From that I calculated:
\( I_B = (V_{BB} - V_{BE})/R_B = (10V - 0.7V)/47kΩ = 197.87uA\)
\( I_C = ßI_B = 200*197.87uA = 39.57mA \)
\( V_{CE} = V_{CC} - I_CR_C = 6.94V \)
\( I_{Csat} = (V_{CC} - V_{CEsat})/R_C = 60.6mA \)
\( (I\, assumed \, 0\, for\, V_{CEsat})\)

Up to this point I am OK. Then they gave me this:

They are using the calculated \(I_C\) for the Q-Point. Looking at the Load line graph, I would think the Q-Point would be where the 10V intersects the mA on the DC Load Line? Why would the Q-Point not be in the center of the DC Load Line?

 

I think the Q-point is at the collector current determined by Vcc and Rc with Vce(sat) = 0. The existence of the load line implies that Ic and Vce are not independent. Once you determine Ic, the corresponding Vce must be on the load line.
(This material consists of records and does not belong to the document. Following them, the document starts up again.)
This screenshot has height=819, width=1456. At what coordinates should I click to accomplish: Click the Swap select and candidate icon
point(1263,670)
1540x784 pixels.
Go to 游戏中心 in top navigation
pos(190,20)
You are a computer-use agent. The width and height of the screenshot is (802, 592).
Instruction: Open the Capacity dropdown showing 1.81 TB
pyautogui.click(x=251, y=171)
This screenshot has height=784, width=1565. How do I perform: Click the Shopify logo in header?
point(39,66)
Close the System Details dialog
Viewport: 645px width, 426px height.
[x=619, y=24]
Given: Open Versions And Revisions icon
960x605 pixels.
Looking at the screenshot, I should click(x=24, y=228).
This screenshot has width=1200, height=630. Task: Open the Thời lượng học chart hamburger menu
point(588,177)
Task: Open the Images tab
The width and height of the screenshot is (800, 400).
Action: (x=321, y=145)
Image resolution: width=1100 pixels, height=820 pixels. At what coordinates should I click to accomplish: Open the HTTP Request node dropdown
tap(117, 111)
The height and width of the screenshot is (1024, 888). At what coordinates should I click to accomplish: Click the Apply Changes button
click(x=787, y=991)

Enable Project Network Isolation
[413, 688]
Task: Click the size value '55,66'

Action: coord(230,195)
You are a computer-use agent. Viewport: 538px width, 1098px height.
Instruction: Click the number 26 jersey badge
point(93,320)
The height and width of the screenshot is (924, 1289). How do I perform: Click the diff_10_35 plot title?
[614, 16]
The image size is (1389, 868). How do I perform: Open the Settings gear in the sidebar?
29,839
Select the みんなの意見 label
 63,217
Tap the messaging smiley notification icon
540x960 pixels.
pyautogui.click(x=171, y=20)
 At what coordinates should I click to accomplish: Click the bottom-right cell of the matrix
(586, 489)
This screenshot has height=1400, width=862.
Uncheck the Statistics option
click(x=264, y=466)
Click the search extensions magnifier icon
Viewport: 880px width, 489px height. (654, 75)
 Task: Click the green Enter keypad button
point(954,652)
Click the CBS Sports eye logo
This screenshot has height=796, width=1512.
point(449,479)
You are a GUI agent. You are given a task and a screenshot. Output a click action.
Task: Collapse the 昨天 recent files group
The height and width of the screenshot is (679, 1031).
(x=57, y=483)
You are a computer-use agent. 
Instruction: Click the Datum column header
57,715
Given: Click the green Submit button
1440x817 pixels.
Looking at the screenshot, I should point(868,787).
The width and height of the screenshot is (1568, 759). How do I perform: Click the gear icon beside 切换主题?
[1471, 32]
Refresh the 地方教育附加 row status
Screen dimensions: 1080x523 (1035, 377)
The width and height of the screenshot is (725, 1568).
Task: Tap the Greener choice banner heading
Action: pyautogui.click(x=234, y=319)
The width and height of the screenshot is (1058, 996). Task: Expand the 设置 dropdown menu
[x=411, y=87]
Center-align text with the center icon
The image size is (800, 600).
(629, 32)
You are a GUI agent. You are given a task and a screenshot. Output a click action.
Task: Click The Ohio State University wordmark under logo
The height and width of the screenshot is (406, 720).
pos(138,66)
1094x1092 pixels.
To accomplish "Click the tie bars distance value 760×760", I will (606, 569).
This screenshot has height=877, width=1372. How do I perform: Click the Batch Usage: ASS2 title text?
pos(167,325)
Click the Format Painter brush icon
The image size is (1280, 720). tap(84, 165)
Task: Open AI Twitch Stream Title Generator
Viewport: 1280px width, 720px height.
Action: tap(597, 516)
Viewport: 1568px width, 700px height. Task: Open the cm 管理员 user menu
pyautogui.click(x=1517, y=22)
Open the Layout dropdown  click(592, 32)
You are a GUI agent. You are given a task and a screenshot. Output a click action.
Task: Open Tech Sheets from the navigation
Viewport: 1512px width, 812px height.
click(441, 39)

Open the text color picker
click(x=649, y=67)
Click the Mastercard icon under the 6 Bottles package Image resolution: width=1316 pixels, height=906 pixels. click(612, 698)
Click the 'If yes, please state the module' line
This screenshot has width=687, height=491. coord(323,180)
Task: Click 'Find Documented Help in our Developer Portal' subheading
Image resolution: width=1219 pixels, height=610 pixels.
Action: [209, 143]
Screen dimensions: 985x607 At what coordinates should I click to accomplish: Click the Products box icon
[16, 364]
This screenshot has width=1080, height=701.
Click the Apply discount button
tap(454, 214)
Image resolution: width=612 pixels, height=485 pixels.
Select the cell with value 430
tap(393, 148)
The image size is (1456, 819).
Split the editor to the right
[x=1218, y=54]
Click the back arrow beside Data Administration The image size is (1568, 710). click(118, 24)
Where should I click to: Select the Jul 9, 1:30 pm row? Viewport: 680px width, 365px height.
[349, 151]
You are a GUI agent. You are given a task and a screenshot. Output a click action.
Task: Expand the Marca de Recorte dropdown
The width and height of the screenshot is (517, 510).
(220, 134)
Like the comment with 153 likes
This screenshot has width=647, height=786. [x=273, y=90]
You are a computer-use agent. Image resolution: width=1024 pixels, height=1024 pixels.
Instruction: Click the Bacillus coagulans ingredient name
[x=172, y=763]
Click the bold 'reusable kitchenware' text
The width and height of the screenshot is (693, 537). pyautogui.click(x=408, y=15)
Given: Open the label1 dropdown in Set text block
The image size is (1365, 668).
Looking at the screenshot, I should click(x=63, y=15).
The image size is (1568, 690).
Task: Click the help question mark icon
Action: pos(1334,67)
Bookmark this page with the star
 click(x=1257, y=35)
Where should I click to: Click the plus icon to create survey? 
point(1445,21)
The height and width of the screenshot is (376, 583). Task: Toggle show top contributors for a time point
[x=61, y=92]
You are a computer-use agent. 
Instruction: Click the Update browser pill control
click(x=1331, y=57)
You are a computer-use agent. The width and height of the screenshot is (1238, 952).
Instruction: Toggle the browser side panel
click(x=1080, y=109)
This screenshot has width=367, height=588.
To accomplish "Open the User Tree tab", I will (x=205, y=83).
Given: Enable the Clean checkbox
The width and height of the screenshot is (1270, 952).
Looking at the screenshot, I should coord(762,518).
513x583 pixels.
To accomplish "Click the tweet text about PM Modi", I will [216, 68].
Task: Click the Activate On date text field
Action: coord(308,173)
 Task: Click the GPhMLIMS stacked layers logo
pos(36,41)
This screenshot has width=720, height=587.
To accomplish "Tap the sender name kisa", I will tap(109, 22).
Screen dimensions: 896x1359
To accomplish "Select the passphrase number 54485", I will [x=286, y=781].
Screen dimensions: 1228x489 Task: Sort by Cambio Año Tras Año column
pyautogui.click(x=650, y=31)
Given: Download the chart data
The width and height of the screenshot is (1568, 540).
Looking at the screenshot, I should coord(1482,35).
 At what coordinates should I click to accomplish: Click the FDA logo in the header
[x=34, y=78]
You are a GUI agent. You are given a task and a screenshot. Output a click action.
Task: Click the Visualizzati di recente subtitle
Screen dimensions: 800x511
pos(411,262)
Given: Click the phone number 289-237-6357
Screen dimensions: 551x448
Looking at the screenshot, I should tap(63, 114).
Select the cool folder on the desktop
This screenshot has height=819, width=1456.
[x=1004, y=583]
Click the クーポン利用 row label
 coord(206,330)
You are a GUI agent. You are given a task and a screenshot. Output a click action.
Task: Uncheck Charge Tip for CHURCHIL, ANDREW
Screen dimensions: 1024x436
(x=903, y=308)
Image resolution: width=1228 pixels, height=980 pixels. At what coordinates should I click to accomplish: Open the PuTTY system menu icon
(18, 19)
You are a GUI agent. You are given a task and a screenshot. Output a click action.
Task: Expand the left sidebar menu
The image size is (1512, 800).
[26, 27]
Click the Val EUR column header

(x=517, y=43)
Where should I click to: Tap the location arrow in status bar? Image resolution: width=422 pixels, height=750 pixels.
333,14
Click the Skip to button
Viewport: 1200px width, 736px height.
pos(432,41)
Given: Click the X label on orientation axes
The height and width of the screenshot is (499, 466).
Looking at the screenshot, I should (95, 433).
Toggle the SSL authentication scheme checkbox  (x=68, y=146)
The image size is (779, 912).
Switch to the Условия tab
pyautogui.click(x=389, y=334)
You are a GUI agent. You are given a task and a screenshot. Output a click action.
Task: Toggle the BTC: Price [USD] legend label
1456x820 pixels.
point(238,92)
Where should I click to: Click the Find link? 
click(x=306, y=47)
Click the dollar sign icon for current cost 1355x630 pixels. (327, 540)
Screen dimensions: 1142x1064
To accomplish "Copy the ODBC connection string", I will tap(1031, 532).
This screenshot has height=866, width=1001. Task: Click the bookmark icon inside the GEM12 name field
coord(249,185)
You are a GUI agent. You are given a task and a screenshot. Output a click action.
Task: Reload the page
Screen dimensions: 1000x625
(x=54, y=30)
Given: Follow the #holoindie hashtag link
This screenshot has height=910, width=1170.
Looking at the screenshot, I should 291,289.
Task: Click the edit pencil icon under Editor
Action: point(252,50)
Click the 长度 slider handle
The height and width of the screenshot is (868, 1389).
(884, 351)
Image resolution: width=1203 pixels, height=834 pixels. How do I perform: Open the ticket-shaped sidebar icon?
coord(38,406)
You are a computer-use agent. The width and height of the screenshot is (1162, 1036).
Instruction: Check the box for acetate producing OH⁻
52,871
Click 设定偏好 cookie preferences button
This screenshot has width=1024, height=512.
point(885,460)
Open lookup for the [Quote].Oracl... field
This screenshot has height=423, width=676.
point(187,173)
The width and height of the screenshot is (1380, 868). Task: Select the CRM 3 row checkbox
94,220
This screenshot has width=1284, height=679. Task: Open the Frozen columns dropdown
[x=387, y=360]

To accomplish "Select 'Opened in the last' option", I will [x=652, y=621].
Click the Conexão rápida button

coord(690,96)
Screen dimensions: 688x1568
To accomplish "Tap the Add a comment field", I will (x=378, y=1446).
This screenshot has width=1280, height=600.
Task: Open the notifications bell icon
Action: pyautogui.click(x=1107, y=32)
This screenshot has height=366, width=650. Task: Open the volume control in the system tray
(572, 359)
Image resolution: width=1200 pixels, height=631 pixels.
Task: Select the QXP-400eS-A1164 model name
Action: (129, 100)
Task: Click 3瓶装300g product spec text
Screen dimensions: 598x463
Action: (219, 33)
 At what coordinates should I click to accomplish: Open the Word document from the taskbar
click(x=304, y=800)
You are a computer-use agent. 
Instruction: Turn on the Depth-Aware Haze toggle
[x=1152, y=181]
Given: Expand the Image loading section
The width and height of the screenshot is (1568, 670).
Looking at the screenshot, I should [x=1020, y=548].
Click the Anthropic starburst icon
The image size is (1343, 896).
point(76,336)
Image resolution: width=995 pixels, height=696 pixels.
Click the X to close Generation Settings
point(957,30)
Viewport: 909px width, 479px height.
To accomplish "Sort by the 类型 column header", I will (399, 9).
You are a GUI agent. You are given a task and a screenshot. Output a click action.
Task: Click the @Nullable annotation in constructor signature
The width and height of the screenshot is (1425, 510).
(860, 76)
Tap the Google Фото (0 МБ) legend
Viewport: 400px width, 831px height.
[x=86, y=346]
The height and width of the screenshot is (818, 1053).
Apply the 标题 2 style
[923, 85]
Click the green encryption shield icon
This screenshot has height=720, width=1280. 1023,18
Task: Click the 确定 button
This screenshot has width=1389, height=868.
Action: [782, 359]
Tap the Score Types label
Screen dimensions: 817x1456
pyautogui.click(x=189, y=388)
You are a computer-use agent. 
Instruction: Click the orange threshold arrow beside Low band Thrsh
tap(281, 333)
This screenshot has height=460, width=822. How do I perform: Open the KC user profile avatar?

It should be evident that you can determine the equation of the load line which has a fixed slope (-1/Rc) and y-intercept (Ic=60.6 mA). Therefore, Ve is determined by the equation of the load line.

\( I_{C}\;=\;60.6\text{ ma}\;-\;\left(\cfrac{V_{CE}}{R_{C}}\right) \)
\(I_{C}\;=\; 60.6\text{ ma}\;-\;\left(\cfrac{6.93\text{ V}}{330\text{ Ω}}\right)\;\approx\;39.6\text{ ma}\)

You can also rewrite the equation of the load line by solving for Vce. It tlooks like this:

\( V_{CE}\;=\;330\text{ Ω}\times(60.6\text{ ma}\;-\;39.6\text{ ma})\;=\;6.93\text{ V} \)

This is the same logic that tells you why you cannot build a power supply where current into and voltage across the load are controlled independently.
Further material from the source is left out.